O político equatoriano lembrou que a exploração de recursos naturais conduziu a processos de devastação continuados tanto em termos naturais quanto sociais, não tendo representado ganhos para a maioria das populações do continente. “Atualmente, a pergunta que devemos fazer é: depois de haver perseguido o desenvolvimento por tanto tempo quantos países conseguiram se desenvolver?”, questionou, para logo responder: “Aqui na região creio que nenhum, todos temos graves problemas de subdesenvolvimento, alguns viram os problemas se agudizarem, dando espaço àquela interpretação de o que estava em curso era o desenvolvimento do subdesenvolvimento. E o grave é que começam a haver leituras que falam em mais desenvolvimento, sendo que mesmo os países ricos que emulamos são mal desenvolvidos em muitos aspectos, não só ecológicos mas também sociais”.

Para Acosta, já emergiram e se consolidaram reflexões e propostas que deságuam em uma conclusão: “Não é um problema dos caminhos escolhidos, mas sim o conceito mesmo de desenvolvimento tem que ser substituído por algo diferente. O desenvolvimento, que nos foi imposto pela continuidade da visão dicotômica do progresso que se deriva produtivista e pela visão norte-americana, que assumimos todos, inclusive os defensores do socialismo realmente existente, tem que ser revisado. Então, nesse contexto, já estão em curso práticas sociais, que são muito mais do que só propostas, como a ideia de ‘buen vivir’”.

“Quando falamos de ‘buen vivir’ não temos teorias terminadas nem respostas para tudo”, prosseguiu. “Há muitos aportes, muitas experiências, há comunidades que já são regidas pela lógica do ‘buen vivir’ mas não estamos fechando a porta a incorporar avanços tecnológicos da humanidade ou outras contribuições. A tarefa é construir outro tipo de sociedade, que não seja inspirada pela acumulação permanente de bens materiais nem pela competição com o grande motor mas sim inspirada e buscando a harmonia, essa é a essência do ‘buen vivir’” –  “A harmonia do ser humano consigo mesmo, a harmonia do ser humano com seus congêneres, a harmonia das comunidades e povos entre si, o que nos abre possibilidade para a harmonia com a natureza”.
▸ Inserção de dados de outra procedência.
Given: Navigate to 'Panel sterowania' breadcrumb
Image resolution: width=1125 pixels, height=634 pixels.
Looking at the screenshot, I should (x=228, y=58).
No entanto, o economista alerta: o que se chama de ‘buen vivir’ só é viável diante de “uma mudança civilizatória”: “Não podemos seguir vendo a natureza desde fora da humanidade, a humanidade tem que entender definitivamente que forma parte da natureza. A natureza pode chegar a viver sem seres humanos em um dado momento, mas nós não podemos viver sem ela. Então é preciso passar de uma visão antropocêntrica para uma visão sociobiocêntrica, que defende uma redistribuição da riqueza e não só dos rendimentos”.

 

O papel do Brasil no processo de integração regional

Entre os principais questionamentos do público presente foi ressaltada a necessidade de se discutir a atuação do Brasil e de suas empresas –estatais e privadas–  nos  demais países da região. Nesse contexto, foi salientado que o país tem atuado como um subimpério, ao não liderar um processo de integração mais próprio e sim se aproveitando do modelo vigente. Para exemplificar essa situação foram citados os empréstimos do Banco Nacional de Desenvolvimento Econômico e Social (BNDES) para empresas como a Vale (mineração), Petrobrás (petróleo e gás) e Odebrecht (infraestrutura).